PROBLEM TO WORK ON |
The job is to output exactly the lines that run from the start of the entries through the line containing "Viewport: 554px width, 397px height.", pictures omitted.

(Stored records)
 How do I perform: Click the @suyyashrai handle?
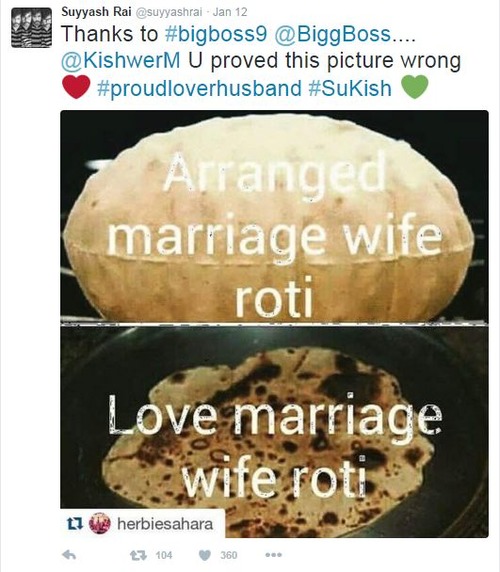tap(169, 12)
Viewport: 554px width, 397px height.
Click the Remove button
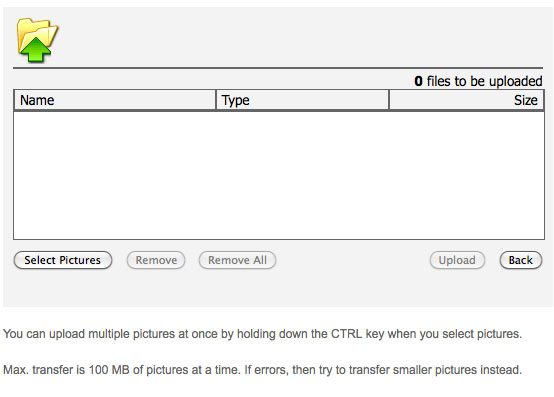click(156, 260)
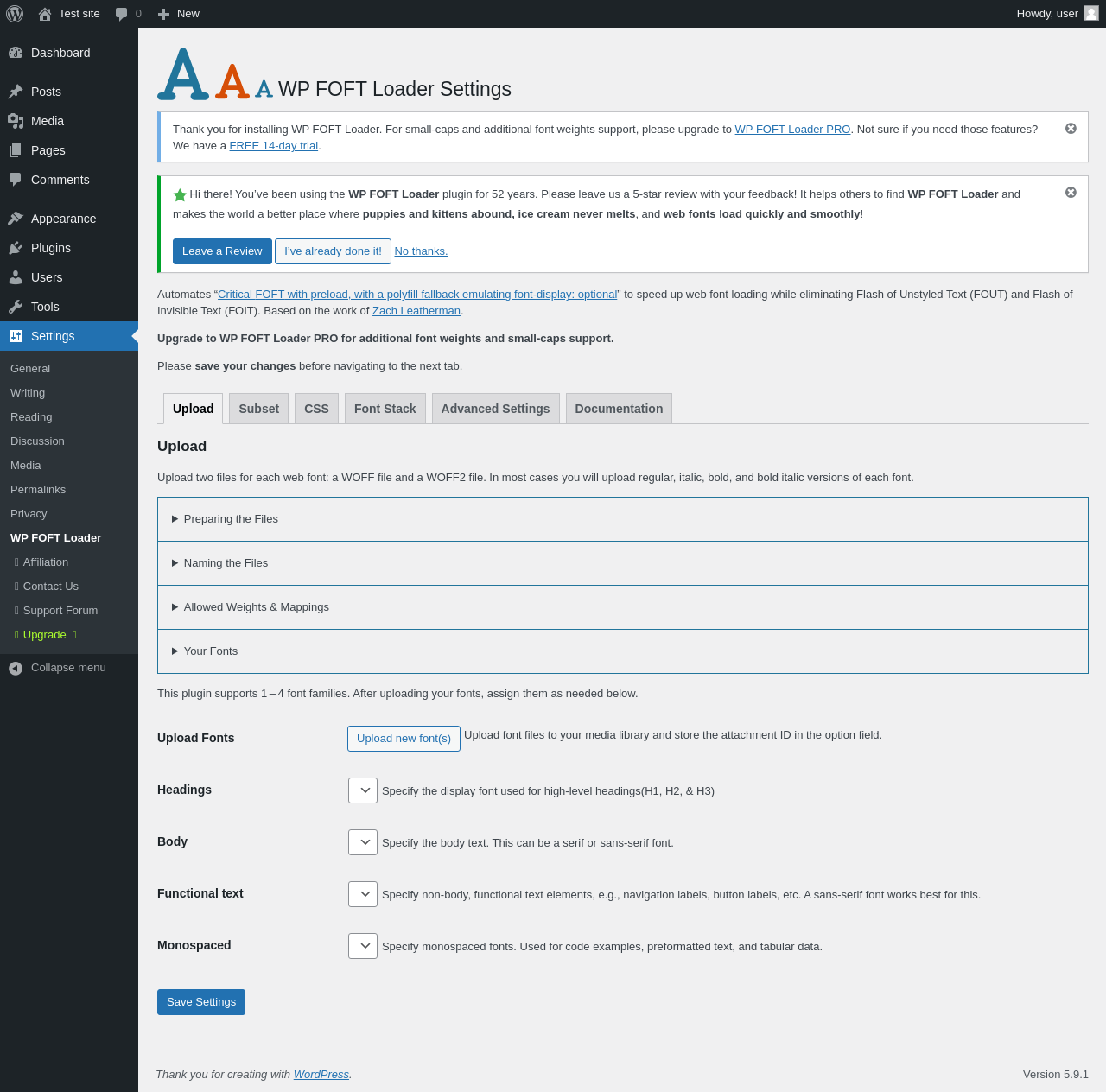Open the Monospaced font dropdown
The height and width of the screenshot is (1092, 1106).
pos(363,946)
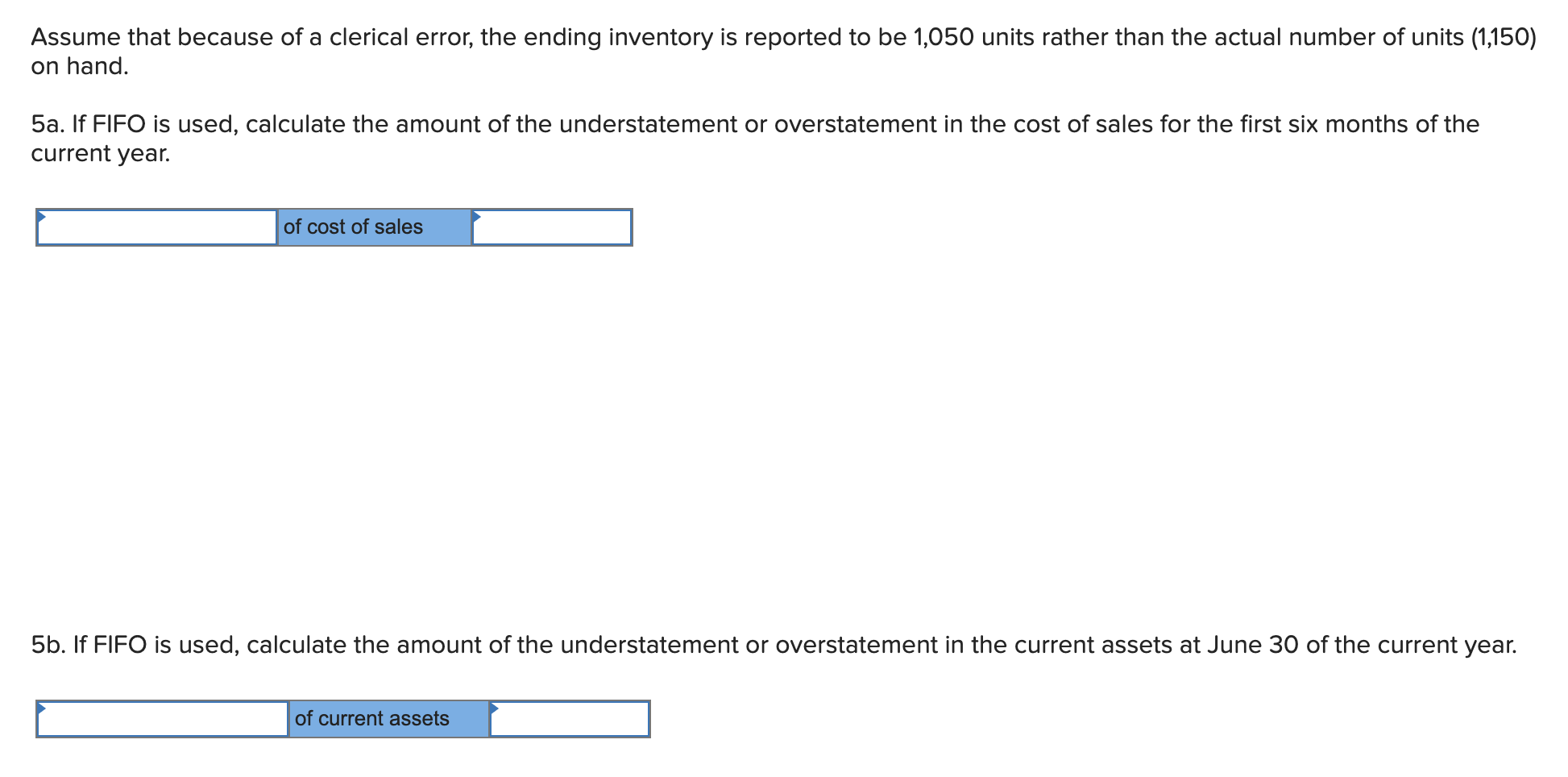This screenshot has width=1568, height=777.
Task: Expand the answer selector following 'of current assets'
Action: (x=570, y=719)
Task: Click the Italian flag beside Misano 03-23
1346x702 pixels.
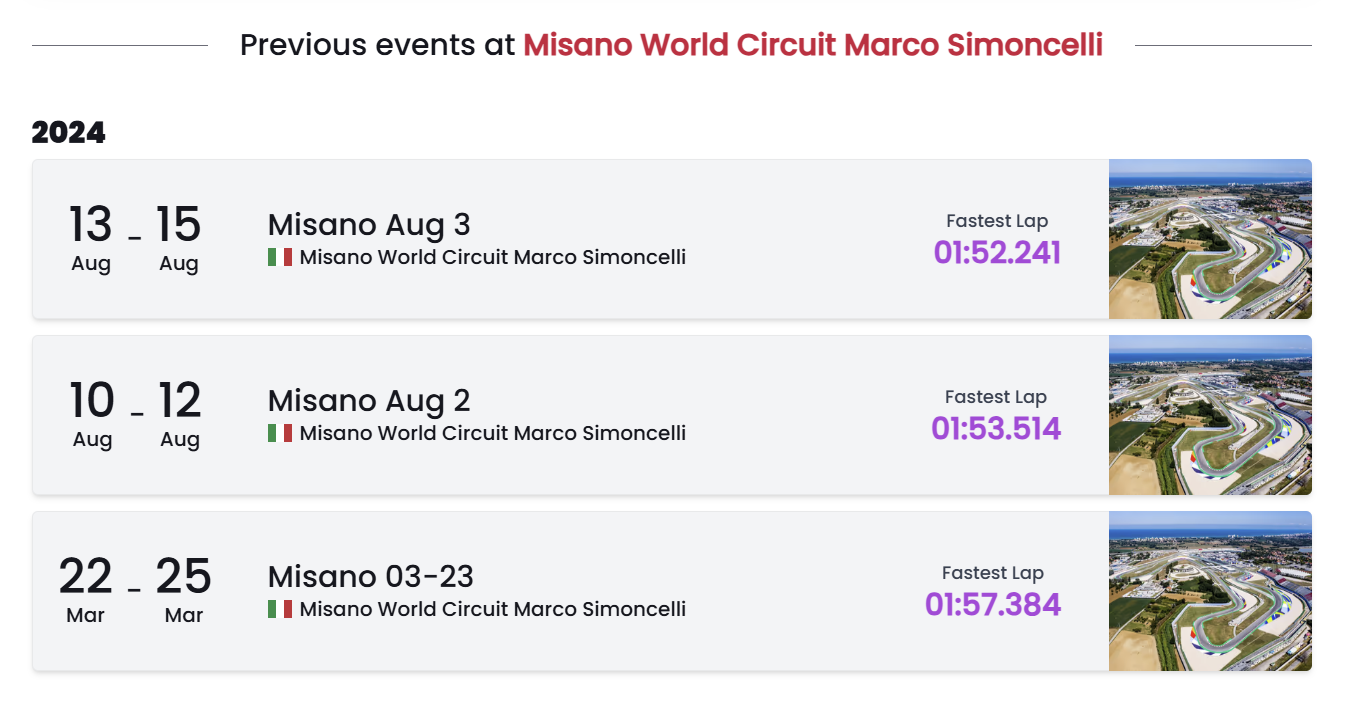Action: coord(280,609)
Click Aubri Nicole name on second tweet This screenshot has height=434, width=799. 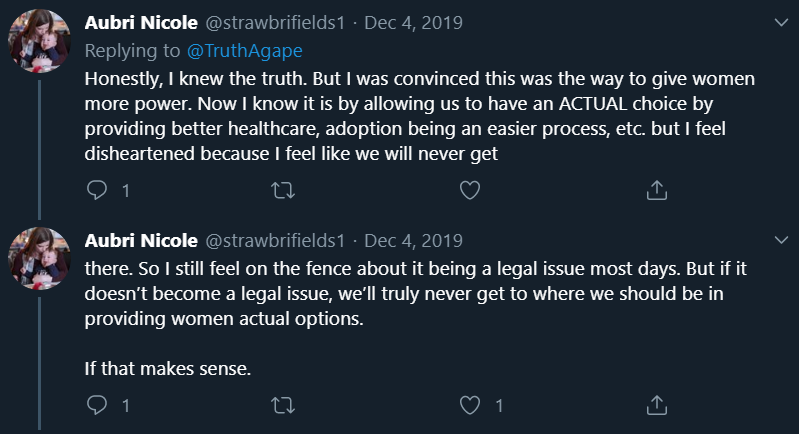pyautogui.click(x=141, y=241)
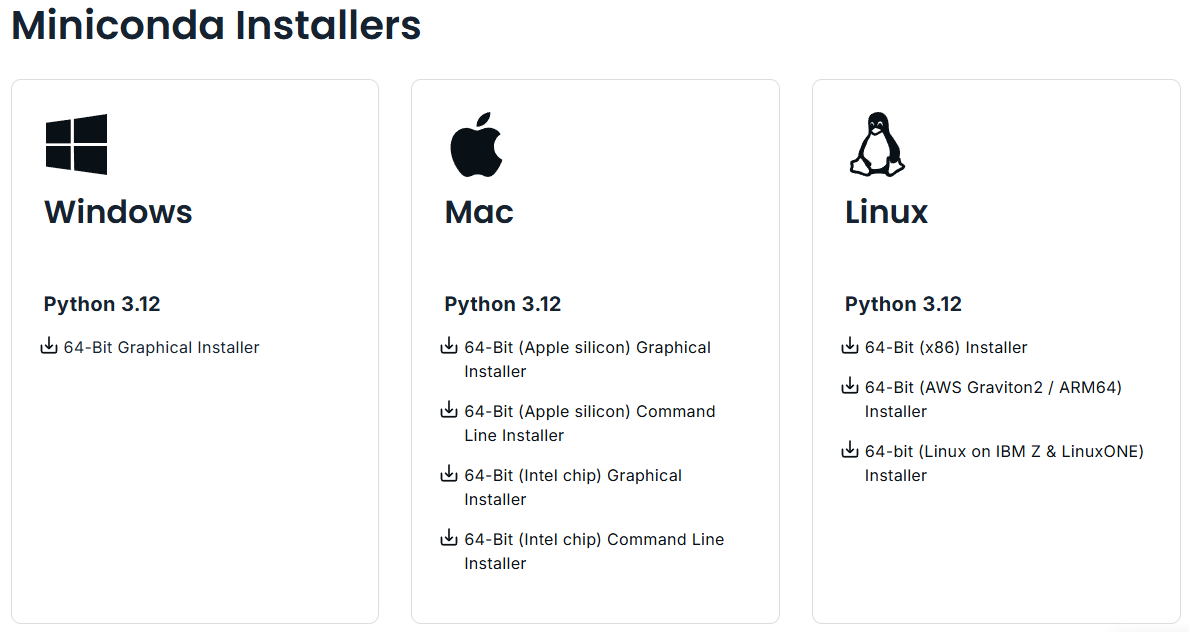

RESULT FOR THIS TASK |
 How do I perform: Click the @suyyashrai handle?
tap(169, 12)
Viewport: 554px width, 397px height.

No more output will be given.